Alcides Emigdio Lanza is a Canadian composer, conductor, pianist, and music educator of Argentinian birth.
Education
Born in Rosario, Santa Fe, Lanza received his initial musical training in Buenos Aires where he was a pupil of Julián Bautista (music composition), Ruwin Erlich (piano), Alberto Ginastera (composition), and Roberto Kinsky (conducting). He received a scholarship from the Torcuato di Tella Institute in 1963-1964 which enabled him to pursue advanced studies in music composition and electronic music He received further grants from the Ford Foundation (1966) and the Pan American Union (1967–1969) and was awarded a Guggenheim Fellowship (1965).
All of these enabled him to pursue further training in the United States with such teachers as Olivier Messiaen, Riccardo Malipiero, Aaron Copland, Bruno Maderna, and Yvonne Loriod.
Career
He became a naturalized Canadian citizen in 1976. As both a composer and performer he is known as an exponent of contemporary classical music and avant-garde music He is also known for using special lighting effects when presenting his music
Many of his compositions are published by Boosey & Hawkes, and Lanza himself owns his own publishing company, Shelan Editions.

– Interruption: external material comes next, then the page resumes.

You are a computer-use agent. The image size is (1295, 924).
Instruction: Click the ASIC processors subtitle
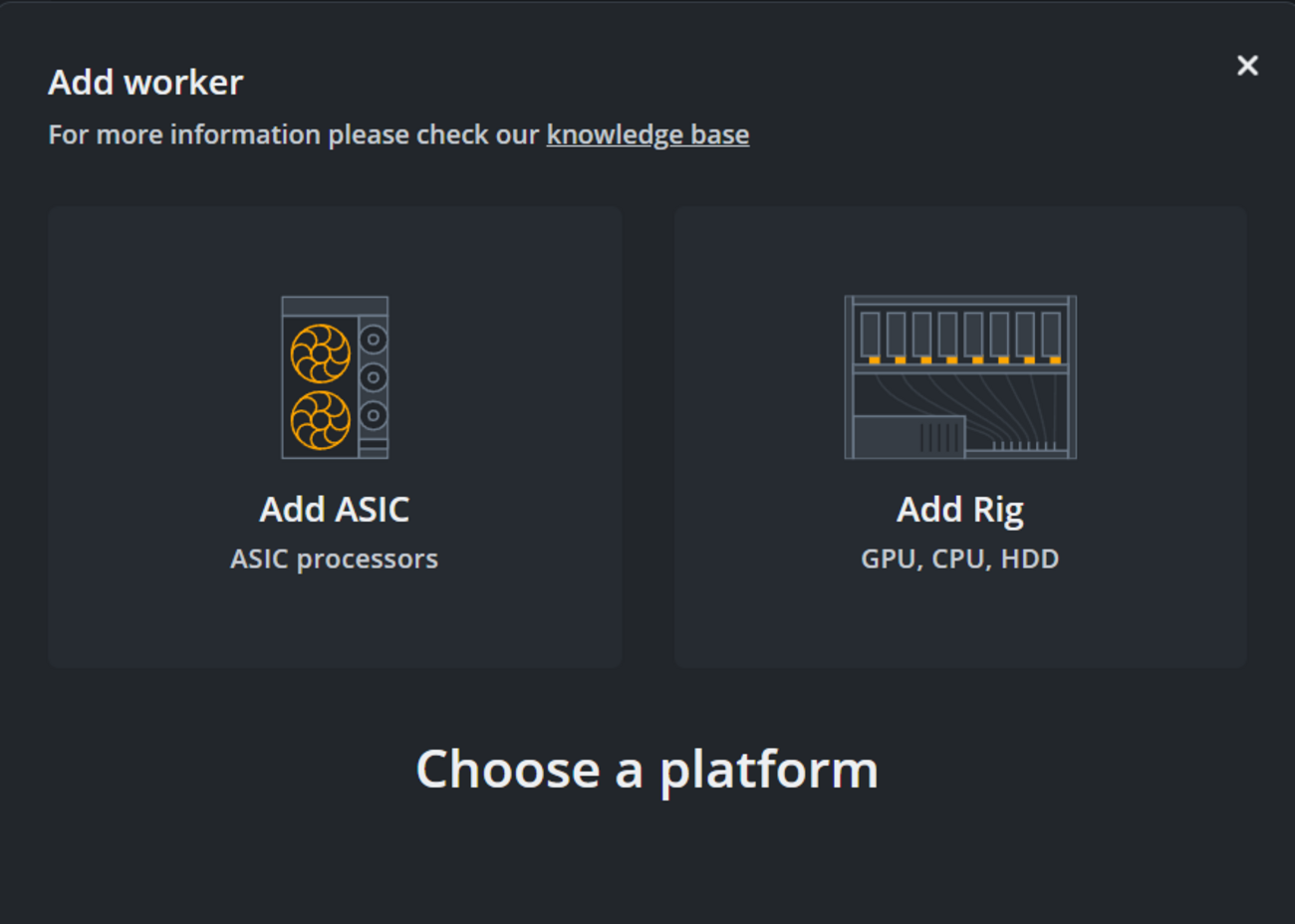[335, 559]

From 1959-1965, Lanza was a pianist and vocal coach at the Teatro Colón in Buenos Aires. He also served as the President of Agrupacion Música Viva during that time.
While studying in the United States during the late 1960s he worked at the Columbia-Princeton Electronic Music Center with Vladimir Ussachevsky. In 1971 he moved to Canada, joining the music faculty of McGill University in the city of Montreal.
Since 1974 he has been director of that school"s electronic music program
Among his notable pupils are composers Peter Allen, Eli-Eri Moura, and John Burke. Lanza, in his composition Plectros III (1971), said the performer should use a pair of Super Balls on sticks as mallets with which to strike and rub the strings and case of a piano. In 1972 Lanza became the director of the Société de musique contemporaine du Québec (SMCQ), remaining in that role for only a short time.
The SMCQ later commissioned him to write Plectros IV which was premiered in 1975 by Bruce Mather and Pierrette LePage.
In 1972-1973 he was composer-in-residence at the German Academic Exchange Service in Berlin and he gave recital tours in Scandinavia and Germany. He went on to found the Composers/Performers Group, an organization who has garnered much controversy among critics for their multimedia presentations in cities like New York City and Montreal.
Membership
He is an associate of the Canadian Music Centre and a member of the Canadian League of Composers.